*** Opening of WORKING DATA ***
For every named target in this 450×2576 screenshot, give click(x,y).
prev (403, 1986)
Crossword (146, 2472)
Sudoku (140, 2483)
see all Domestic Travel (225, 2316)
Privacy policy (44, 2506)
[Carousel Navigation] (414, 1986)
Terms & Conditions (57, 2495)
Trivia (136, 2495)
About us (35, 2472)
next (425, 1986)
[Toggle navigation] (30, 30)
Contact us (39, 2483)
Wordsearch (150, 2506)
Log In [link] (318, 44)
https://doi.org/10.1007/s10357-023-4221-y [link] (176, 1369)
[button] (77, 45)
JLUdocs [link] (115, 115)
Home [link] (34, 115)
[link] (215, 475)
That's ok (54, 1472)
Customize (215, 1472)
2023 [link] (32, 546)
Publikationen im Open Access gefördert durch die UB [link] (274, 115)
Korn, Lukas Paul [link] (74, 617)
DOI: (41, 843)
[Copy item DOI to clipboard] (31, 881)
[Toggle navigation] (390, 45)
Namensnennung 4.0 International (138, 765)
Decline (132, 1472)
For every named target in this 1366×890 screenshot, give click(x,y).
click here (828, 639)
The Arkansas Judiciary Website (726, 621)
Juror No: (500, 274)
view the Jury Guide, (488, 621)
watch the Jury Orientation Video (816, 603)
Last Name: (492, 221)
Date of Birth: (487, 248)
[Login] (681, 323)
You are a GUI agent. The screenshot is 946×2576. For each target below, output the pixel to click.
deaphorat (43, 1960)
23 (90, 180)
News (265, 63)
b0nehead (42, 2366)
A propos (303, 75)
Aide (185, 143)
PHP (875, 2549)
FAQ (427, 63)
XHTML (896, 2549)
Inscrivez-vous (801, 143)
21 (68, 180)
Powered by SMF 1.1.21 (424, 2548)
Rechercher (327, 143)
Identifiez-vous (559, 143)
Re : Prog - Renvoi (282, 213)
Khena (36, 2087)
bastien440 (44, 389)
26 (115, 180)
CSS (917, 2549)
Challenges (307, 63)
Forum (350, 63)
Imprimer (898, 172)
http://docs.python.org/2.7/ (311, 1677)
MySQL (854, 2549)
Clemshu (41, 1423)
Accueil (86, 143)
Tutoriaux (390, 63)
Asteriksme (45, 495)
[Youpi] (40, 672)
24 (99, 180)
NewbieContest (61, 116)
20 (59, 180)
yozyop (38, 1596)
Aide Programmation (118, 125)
*** Close of WORKING DATA ***
**WORK TASK**
Each line above that contains the word "target" should be copied.

**ANSWER TO THIS TASK**
For every named target in this 450×2576 screenshot, give click(x,y).
For every named target in this 1366×890 screenshot, give click(x,y).
You are a GUI agent. The screenshot is 946×2576. For each target below, output the pixel to click.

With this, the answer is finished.